Michael Gray




     First narrative: There was stillness in the air. Jason stumbled noisily through the fern filled wilderness. The teenage boy had his Bowie knife at his side and bow in his hand. He had been hunting for the past seven hours and was now looking for a place to have lunch. When he stepped out of the brush onto an open field he thought, “Wow this field is beautiful. My family needs to come here.” Then, he sat down at a lone, fallen tree. As he unwrapped his sandwich he heard rustling in the brush on the far side of the field. Cautiously the apprehensive boy kneeled onto the damp ground, set down his sandwich, and slowly pulled out an arrow. A rabbit sprung from the ferns about twenty feet away.

     Marian, Jason’s mother, brought her binoculars to her eyes. She had just finished the dishes when she looked out over the mountains for any signs of life. Scanning the horizon she thought, “I hope he’ll catch something today. He’s been down hearted over the lack of animal kills with only two more weeks of summer break left.” Marian set the binoculars down and went to her bedroom to take a nap.

     When Jason picked up his bow the rabbit crouched dead still. Before the rabbit went away he smoothly positioned the arrow onto the bow. There was a whizzing jolt as the arrow sliced through the air. The rabbit fell instantly dead with not even a quiver. Jason screamed full of joy. He picked up the rabbit, put him in a sac, and went back to his lunch.

     Second narrative: Today I have a free day off from manufacturing hovering skateboards. I am waiting for my friends to pick me up for a movie. They are supposed to pick me up at 7:00. As a breeze swayed some trees along my short, concrete driveway I looked at my wristwatch. It showed five till seven. I heard a car crackle around the cul-de-sac tangent to our house. As the car came close to our house I waved and then immediately noticed the sun dropping low to the horizon. When I looked back at the car all I could see were its taillights. After watching the car turn away, the sun dipped half way below the opposite side of the cul-de-sac. The sun was oily and big with rays that bathed the street in orange, blurred light. There was another car coming around the cul-de-sac. It was my friends.
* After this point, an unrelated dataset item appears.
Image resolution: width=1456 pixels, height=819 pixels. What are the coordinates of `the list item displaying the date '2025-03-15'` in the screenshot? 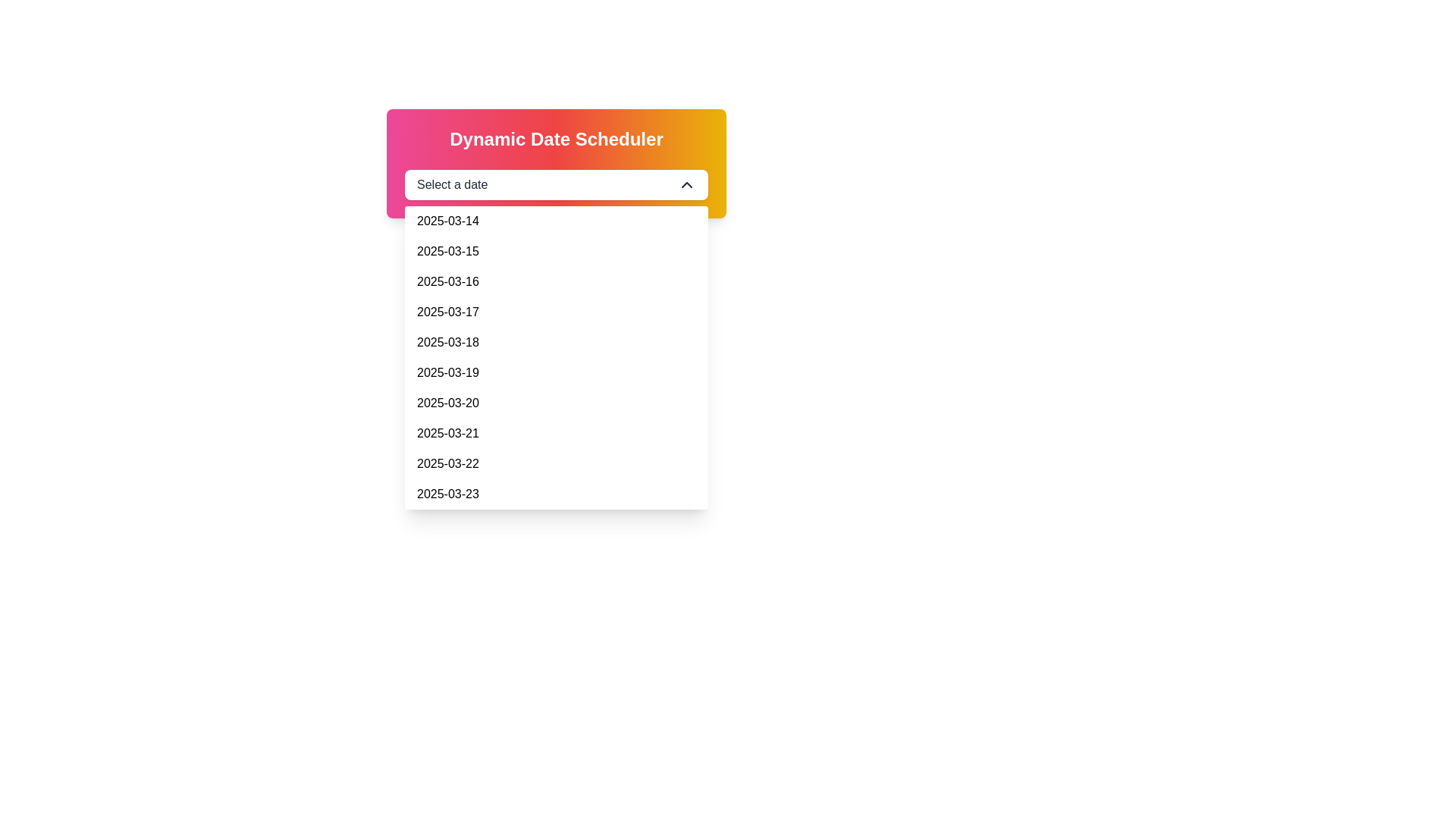 It's located at (556, 250).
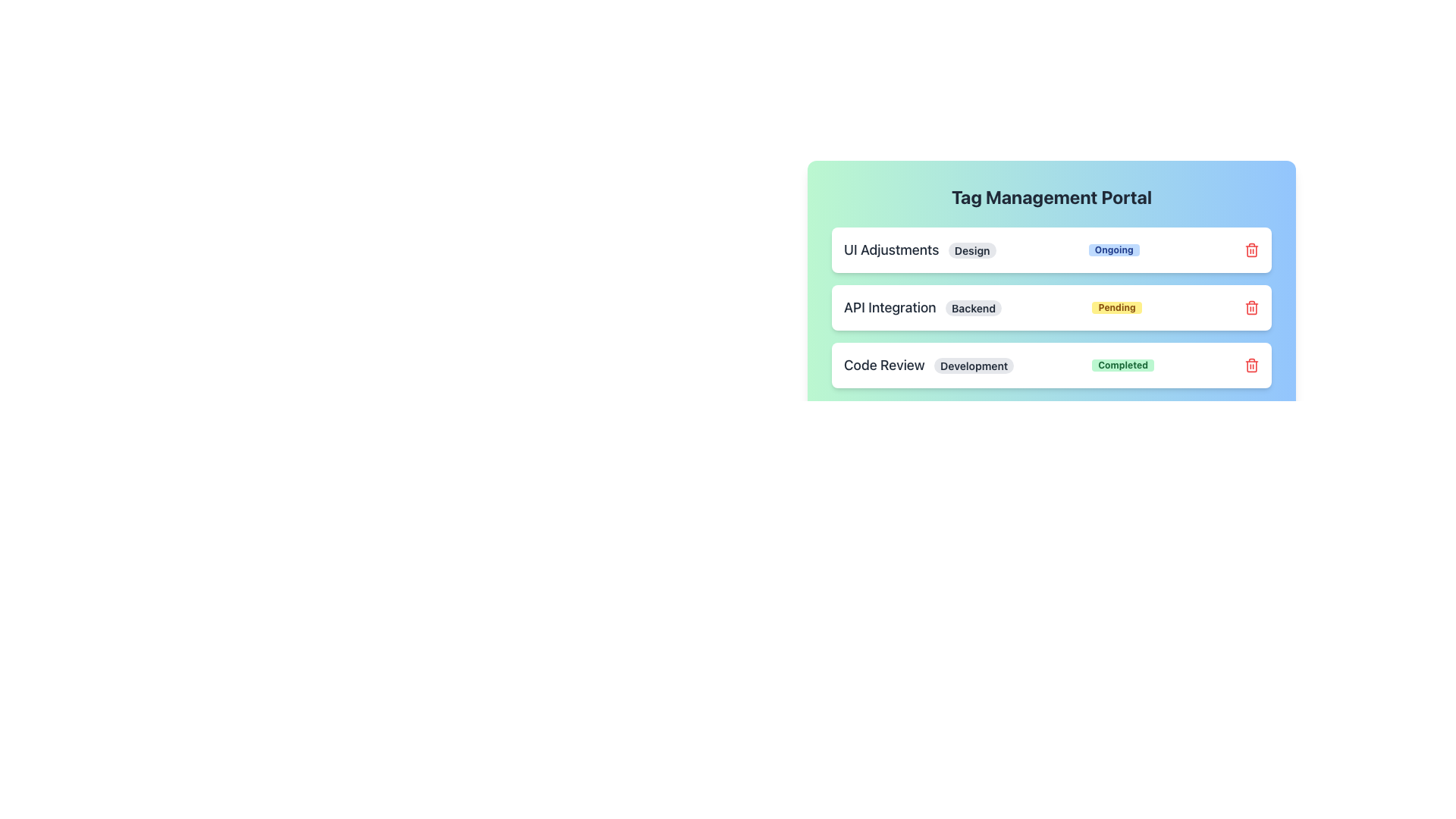 Image resolution: width=1456 pixels, height=819 pixels. What do you see at coordinates (1114, 249) in the screenshot?
I see `the 'Ongoing' status indicator badge, which is a rectangular label with bold blue text on a light blue background, located next to the 'Design' label in the first row of UI Adjustments` at bounding box center [1114, 249].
     Third narrative: There was an orchestra of bugs surrounding Jim as he walked. The bugs music sounded like a band playing no particular song while on a break from work. Jim was trying to circumnavigate an island on his stay in Turkey. He had been living on a charter boat for the past three days with cloudless, sunny weather. So far he had gone about halfway around the bolder piled island. As he walked, jumped, and climbed along the shore he saw a big, white bird floating on the calm waters. When the thirty-five year old Jim saw the bird, he was almost on the top of a five foot wide boulder. On the boulder there was an indentation that served as a seat. Jim sat there. Then, he searched the horizon for the big, white bird. The birds shiny white wings smacked the air as clear drops of water shattered off them. It moved forward with an invisible force of pressures. As the bird raised out of the water it turned counterclockwise around the island. Then, it built up speed and disappeared. After watching the display of beauty, Jim got up and continued his trek. A breeze sprang up when he turned a corner. He was on the windward shore. There were now one and a half foot waves pounding the shoreline. He turned four more corners and the breeze died and the waves calmed. There was an outboard, then dinghy, then painter. When he reached for his dinghy’s painter and untied it he laughed and threw the painter into the water.